# SAR2SAR: a self-supervised despeckling algorithm for SAR images
## Emanuele Dalsasso, Loïc Denis, Florence Tupin

Please note that the training set is only composed of **GRD** SAR images, thus this testing code is specific to this data.

## Resources
- [Paper (ArXiv)](https://arxiv.org/abs/2006.15037)

To cite the article:

    @article{dalsasso2020sar2sar,
        title={{SAR2SAR}: a self-supervised despeckling algorithm for {SAR} images},
        author={Emanuele Dalsasso and Loïc Denis and Florence Tupin},
        journal={arXiv preprint arXiv:2006.15037},
        year={2020}
    }

## 1. Install required libraries

In [None]:
!pip install -r requirements.txt

## 2. Set up the data environment
The model.py contains the run_model function.

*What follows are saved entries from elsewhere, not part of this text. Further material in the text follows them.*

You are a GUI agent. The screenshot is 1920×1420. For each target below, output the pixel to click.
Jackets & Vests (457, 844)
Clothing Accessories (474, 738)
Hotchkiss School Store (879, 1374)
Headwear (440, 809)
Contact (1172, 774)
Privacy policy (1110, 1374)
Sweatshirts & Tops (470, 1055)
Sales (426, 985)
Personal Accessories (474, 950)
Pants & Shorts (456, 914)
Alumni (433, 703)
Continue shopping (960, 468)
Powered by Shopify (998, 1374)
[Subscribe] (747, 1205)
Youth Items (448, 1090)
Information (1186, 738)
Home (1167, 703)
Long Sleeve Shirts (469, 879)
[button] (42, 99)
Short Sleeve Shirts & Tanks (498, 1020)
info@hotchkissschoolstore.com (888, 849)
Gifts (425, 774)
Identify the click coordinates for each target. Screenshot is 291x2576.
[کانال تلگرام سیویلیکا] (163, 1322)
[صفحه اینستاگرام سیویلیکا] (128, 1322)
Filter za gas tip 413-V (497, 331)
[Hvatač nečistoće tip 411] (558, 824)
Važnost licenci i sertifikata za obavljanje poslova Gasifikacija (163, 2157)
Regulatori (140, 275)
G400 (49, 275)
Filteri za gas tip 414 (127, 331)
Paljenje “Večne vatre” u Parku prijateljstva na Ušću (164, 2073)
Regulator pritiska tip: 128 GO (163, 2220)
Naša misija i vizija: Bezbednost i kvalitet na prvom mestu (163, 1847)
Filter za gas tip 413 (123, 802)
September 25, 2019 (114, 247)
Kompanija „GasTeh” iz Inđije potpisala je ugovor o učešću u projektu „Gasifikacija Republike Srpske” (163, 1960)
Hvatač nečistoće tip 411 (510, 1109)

Here is the docstring for the run_model function:
    
    Runs the despeckling algorithm

    Arguments:
        input_dir: Path to a directory containing the files to be despeckled. Files need to be in .npy
                   format
        save_dir: Path to a directory where the files will be saved
        checkpoint_dir: Path to a directory containing the tensorflow checkpoints, if left as None, the
                        despeckling algorithm will use the grd_checkpoint directory
        stride: U-Net is scanned over the image with a default stride of 64 pixels when the image dimension
                exceeds 256. This parameter modifies the default stride in pixels. Lower pixel count = higher quality
                results, at the cost of higher runtime
        store_noisy: Whether to store the "noisy" or input in the save_dir. Default is False
        generate_png: Whether to generate PNG of the outputs in the save_dir. Default is True
        debug: Whether to generate print statements at runtime that communicate what is going on

    Returns:
        None

**You will need to set the input_dir and save_dir filepaths.** Here is an example of what that could look like.

In [None]:
import os
from pathlib import Path

# current folder this file is in
current_dir = Path(os.getcwd())

# set the path of the input and save directories
example_input_dir = str(current_dir / "src" / "test_data" / "example_test_data")
example_save_dir = str(current_dir / "example_output")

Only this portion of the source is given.